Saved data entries
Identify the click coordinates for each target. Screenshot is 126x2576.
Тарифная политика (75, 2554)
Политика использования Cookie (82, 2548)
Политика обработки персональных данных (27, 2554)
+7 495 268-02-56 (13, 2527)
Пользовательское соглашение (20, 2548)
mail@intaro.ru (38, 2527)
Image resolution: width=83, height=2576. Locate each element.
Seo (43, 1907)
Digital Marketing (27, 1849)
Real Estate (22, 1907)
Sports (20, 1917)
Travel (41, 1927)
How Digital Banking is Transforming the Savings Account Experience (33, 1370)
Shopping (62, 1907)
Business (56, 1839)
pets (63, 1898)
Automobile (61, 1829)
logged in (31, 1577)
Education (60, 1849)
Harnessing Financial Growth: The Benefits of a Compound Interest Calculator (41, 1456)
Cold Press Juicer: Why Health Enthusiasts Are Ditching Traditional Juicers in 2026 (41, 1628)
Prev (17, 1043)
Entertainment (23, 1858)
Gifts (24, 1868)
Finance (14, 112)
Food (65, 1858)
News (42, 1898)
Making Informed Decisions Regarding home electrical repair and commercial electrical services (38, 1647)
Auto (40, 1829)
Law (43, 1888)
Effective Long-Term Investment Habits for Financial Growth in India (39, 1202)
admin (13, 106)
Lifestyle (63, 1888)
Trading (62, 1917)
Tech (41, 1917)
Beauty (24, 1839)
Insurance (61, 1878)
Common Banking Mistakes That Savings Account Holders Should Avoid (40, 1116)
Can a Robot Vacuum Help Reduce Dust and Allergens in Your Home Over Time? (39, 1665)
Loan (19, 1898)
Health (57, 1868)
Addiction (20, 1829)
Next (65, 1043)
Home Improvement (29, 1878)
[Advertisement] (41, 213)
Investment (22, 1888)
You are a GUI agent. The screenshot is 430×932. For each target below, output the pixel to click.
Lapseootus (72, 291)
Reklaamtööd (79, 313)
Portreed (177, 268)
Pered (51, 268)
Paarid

- [PROMPT]
Retyping every entry exactly is the whole of the task.

- [OUTPUT]
Identify the click coordinates for each target. Screenshot is 126x2576.
Тарифная политика (75, 2554)
Политика использования Cookie (82, 2548)
Политика обработки персональных данных (27, 2554)
+7 495 268-02-56 (13, 2527)
Пользовательское соглашение (20, 2548)
mail@intaro.ru (38, 2527)
Image resolution: width=83, height=2576. Locate each element.
Seo (43, 1907)
Digital Marketing (27, 1849)
Real Estate (22, 1907)
Sports (20, 1917)
Travel (41, 1927)
How Digital Banking is Transforming the Savings Account Experience (33, 1370)
Shopping (62, 1907)
Business (56, 1839)
pets (63, 1898)
Automobile (61, 1829)
logged in (31, 1577)
Education (60, 1849)
Harnessing Financial Growth: The Benefits of a Compound Interest Calculator (41, 1456)
Cold Press Juicer: Why Health Enthusiasts Are Ditching Traditional Juicers in 2026 (41, 1628)
Prev (17, 1043)
Entertainment (23, 1858)
Gifts (24, 1868)
Finance (14, 112)
Food (65, 1858)
News (42, 1898)
Making Informed Decisions Regarding home electrical repair and commercial electrical services (38, 1647)
Auto (40, 1829)
Law (43, 1888)
Effective Long-Term Investment Habits for Financial Growth in India (39, 1202)
admin (13, 106)
Lifestyle (63, 1888)
Trading (62, 1917)
Tech (41, 1917)
Beauty (24, 1839)
Insurance (61, 1878)
Common Banking Mistakes That Savings Account Holders Should Avoid (40, 1116)
Can a Robot Vacuum Help Reduce Dust and Allergens in Your Home Over Time? (39, 1665)
Loan (19, 1898)
Health (57, 1868)
Addiction (20, 1829)
Next (65, 1043)
Home Improvement (29, 1878)
[Advertisement] (41, 213)
Investment (22, 1888)
You are a GUI agent. The screenshot is 430×932. For each target below, output the pixel to click.
Lapseootus (72, 291)
Reklaamtööd (79, 313)
Portreed (177, 268)
Pered (51, 268)
Paarid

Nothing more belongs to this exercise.